The inductor coil 241 has a generally circular profile. In other embodiments, the inductor coil 241 may have a different shape, such as generally square, rectangular or elliptical. The coil width may increase or decrease along its length.


The base portion 222 of the heating element 220 extends into the inductor coil 241. That is, the helical inductor coil 241 defines the inductor zone 242 in an enclosed space. The inductor zone 242 is a space defined by the inductor coil 241 in which a feature is receivable to be heatable by penetration with a varying magnetic field generated by the inductor coil 241.


Other types of inductor coil are known, for example a flat spiral coil. With a helical coil it is possible to define an elongate inductor zone in which to receive a susceptor, which provides an elongate length of susceptor to be received in the elongate inductor zone. The length of susceptor subjected to varying magnetic field may be maximized. By providing an enclosed inductor zone with a helical coil arrangement it is possible to aid the flux concentration of the magnetic field.


Litz wire comprises a plurality of individual wires which are individually insulated and are twisted together to form a single wire. Litz wires are designed to reduce the skin effect losses in a conductor. Other wire types could be used, such as solid.


The configuration of the helical inductor coil may vary along its axial length. For example, the inductor coil, or each inductor coil, may have substantially the same or different values of inductance, axial lengths, radii, pitches, numbers of turns, etc.


The helical inductor coil 241 may extend around, and be supported by, the support member (not shown). The helical inductor coil 241 is arranged coaxially with the heating chamber 211 and longitudinal axis 101.


Where the base portion 222 extends through the inductor zone 242 the base portion 222 is susceptible to varying magnetic flux along its length.


The heating element 220 comprises the base portion 222 with the heating portion 221 protruding from the base portion 222. The heating portion 221 is heatable by the base portion 222 by thermal conduction. The heating portion 221 and base portion 222 are thermally conductively connected. The base portion 222 has a greater radial extent than the heating portion 221. The base portion 222 is generally cylindrical, however other shapes are anticipated.


The elongate heating portion 221 extends at its distal end from the base portion 222. The elongate heating portion 221 and the base portion 222 are coaxial. The base portion 222 has an axial height. The axial height of the base portion 222 substantially corresponds to the axial length of the of the inductor zone 242. Such an arrangement aids to maximize the magnetic flux intersecting with the base portion 222.

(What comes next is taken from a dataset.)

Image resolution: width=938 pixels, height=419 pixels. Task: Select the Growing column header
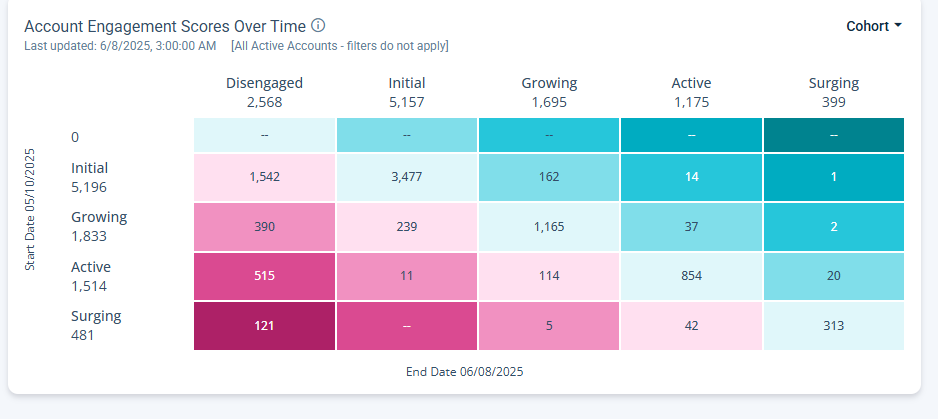tap(549, 92)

The base portion 222 comprises a core 224 and a collar 225. The core 224 is an extension of the heating portion 221. The core 224 and the heating portion 221 form part of a heating member 230. The core 224 is integrally formed with the heating portion 221 as a one-piece component.


The core 224 of the base portion 222 and the heating portion 221 form part of an elongate rod. The intermediate section 227 in embodiments is defined therebetween. In such an arrangement the heating portion 221 is defined by the part of the heating member 230 extending in the heating zone 215. The core 224 is defined by the part of the heating member 230 extending in the collar 225. The base portion 222 is defined by the part of the member extending in the inductor zone 242.


The core 224 has a corresponding radial width to the heating portion 221. The rod has a generally constant cross sectional area and profile along its length. In embodiments, one or both of the cross sectional area and profile may vary along the length. By forming the core 224 and the heating portion 221 together it is possible to aid heat conduction along the heating element 220. The core 224 is conductively connected to the collar 225. Accordingly, heat transfer from the collar 225 to the core 224 occurs by conduction when the collar 225 is heated. The collar 225 forms an interference fit with the core 224. The collar 225 may be connected to the core 224 by different means.


The collar 225 encircles the core 224. In embodiments the collar 225 partially encircles the core 224. In the present embodiment the collar 225 is tubular. The collar 225 defines an outer layer of the core 224. The heating portion 221 protrudes above the collar 225.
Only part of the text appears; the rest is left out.